_Exercise brief_
Counting only lines below that contain the string "will", give the total as a single number.

Pixel coordinate grounding data:
-------------------------

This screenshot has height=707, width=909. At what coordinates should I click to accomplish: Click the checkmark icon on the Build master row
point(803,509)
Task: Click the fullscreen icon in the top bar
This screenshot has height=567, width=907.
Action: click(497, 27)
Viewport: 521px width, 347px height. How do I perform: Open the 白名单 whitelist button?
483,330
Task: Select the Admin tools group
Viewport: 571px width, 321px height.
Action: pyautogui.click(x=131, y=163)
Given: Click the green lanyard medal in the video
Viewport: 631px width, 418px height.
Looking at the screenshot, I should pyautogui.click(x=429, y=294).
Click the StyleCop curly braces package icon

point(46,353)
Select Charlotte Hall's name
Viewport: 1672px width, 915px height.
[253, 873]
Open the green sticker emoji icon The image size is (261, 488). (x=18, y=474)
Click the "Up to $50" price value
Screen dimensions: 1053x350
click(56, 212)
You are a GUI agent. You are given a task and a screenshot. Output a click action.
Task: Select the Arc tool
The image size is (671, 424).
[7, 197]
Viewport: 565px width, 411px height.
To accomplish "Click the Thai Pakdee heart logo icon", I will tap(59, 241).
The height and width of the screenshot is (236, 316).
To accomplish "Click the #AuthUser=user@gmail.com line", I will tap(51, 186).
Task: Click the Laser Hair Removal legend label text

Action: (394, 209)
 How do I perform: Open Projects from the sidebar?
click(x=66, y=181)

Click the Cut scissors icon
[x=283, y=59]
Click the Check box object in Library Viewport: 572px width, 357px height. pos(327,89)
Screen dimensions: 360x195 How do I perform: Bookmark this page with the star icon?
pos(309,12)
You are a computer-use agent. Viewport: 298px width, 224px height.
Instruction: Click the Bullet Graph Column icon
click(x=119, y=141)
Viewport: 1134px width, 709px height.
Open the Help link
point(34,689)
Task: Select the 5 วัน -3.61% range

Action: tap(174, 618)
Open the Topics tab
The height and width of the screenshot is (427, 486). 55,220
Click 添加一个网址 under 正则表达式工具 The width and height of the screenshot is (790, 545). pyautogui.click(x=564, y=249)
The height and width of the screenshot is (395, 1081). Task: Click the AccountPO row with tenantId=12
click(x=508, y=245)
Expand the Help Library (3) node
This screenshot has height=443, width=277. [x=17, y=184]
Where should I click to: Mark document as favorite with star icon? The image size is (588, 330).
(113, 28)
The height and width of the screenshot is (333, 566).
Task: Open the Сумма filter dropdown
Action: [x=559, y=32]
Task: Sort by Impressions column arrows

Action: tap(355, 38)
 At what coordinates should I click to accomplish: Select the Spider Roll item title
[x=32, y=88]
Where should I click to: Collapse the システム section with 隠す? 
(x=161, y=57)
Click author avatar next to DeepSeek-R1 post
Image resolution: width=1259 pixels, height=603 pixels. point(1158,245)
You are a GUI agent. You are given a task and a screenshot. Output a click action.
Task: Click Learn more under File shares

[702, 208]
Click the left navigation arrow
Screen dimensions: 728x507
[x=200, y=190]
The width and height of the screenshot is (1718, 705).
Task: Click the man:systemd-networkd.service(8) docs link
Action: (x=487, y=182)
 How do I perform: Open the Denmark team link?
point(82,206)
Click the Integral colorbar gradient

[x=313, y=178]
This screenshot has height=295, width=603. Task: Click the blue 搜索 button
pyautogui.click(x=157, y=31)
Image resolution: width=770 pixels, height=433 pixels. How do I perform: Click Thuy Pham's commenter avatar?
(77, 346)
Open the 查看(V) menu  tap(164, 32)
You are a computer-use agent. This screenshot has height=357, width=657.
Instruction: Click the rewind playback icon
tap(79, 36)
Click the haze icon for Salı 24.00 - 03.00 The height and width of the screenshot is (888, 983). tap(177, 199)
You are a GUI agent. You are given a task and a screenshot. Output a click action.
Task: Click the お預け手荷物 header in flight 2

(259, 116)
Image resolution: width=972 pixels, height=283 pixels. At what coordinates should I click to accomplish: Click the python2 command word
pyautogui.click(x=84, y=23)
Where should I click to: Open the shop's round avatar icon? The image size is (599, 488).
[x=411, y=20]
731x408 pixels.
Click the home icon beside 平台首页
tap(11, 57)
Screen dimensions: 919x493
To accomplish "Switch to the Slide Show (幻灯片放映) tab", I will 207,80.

-------------------------

_The completed task_
3